Obertaufkirchen – Für ihren steten und unermüdlichen Einsatz, um Leben, Gesundheit und Besitz der Bürger zu schützen, brauchen die Feuerwehren eine zeitgemäße Ausrüstung und Unterbringung, so Bürgermeister Franz Ehgartner beim Spatenstich für das neue Feuerwehrhaus nahe der Auffahrt der A94, eines der vordringlichsten Arbeitsgebiete der Feuerwehr Obertaufkirchen.
Das alte Feuerwehrhaus liegt in der Ortsmitte, im Wohngebiet. Es stammt aus den 70er-Jahren und hat seine Kapazitätsgrenze erreicht. Die Obertaufkirchner haben lange auf ihr neues Feuerwehrhaus warten müssen. Schon 2018 wurde der Bebauungsplan dafür auf den Weg gebracht. Die Planung war bis 2023 abgeschlossen und eigentlich hätte der Bau beginnen können. Doch die Ukraine- und Energiekrise machte der Gemeinde einen Strich durch die Rechnung.
Daher beschloss der Gemeinderat, das Projekt in zwei Bauabschnitte aufzuteilen. Zunächst sollte das Feuerwehrhaus mit Zentralgebäude und im zweiten Schritt der neue Bauhof gebaut werden. Dann, in 2024, war die Haushaltslage angespannt und für ein neues Feuerwehrhaus kein Geld da. Der Baubeginn wurde zurückgestellt. Doch im Frühjahr dieses Jahres fasste der Gemeinderat den Beschluss, den Bau des neuen Feuerwehrhauses auf den Weg zu bringen. Die Bauarbeiten konnten ausgeschrieben werden. Mit dem Spatenstich erfolgt nun der Beginn der Bauarbeiten. Bis August 2027 soll der neue Stützpunkt der Feuerwehr fertiggestellt sein.
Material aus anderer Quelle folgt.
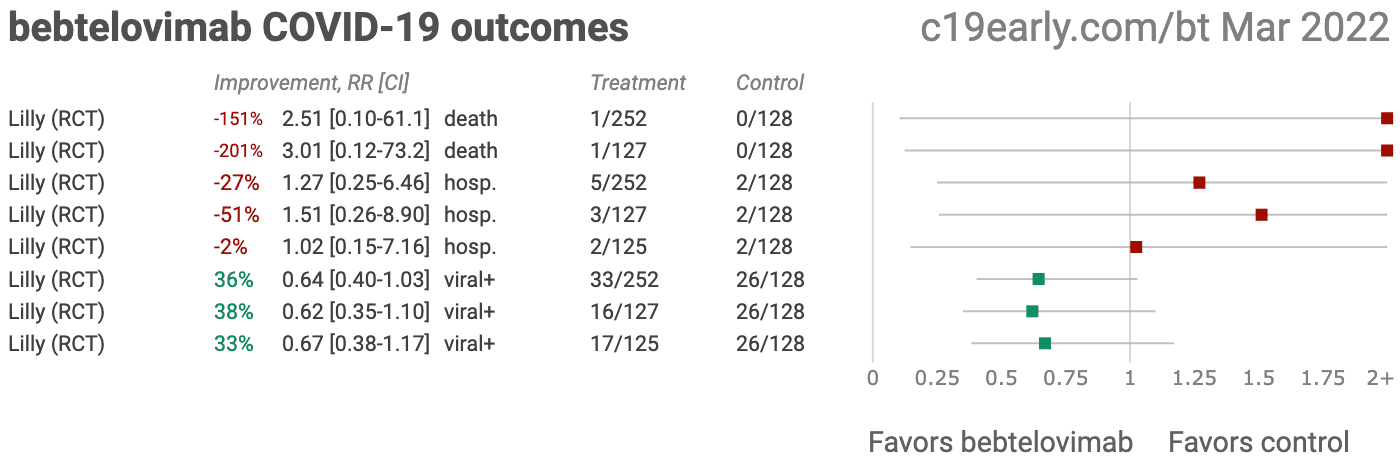Click the Favors bebtelovimab label
Viewport: 1400px width, 461px height.
coord(1000,442)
Auf rund 7,2 Millionen Euro belaufen sich die voraussichtlichen Baukosten. Vom Freistaat kommen Zuwendungen von 680000 Euro. Für die Gemeinde verbleibt somit ein Eigenanteil von rund 6,5 Millionen Euro. Das Feuerwehrhaus wurde mit der Feuerwehr abgestimmt. Im Erdgeschoss des rund 62 Meter langen Baus wird die Einsatzzentrale untergebracht und ein Besprechungsraum, das Büro sowie die Umkleide- und Sanitärräume für mehr als 100 Einsatzkräfte. Weitere Räume sind Wirtschafts-, Werkstatt- und Lagerräume.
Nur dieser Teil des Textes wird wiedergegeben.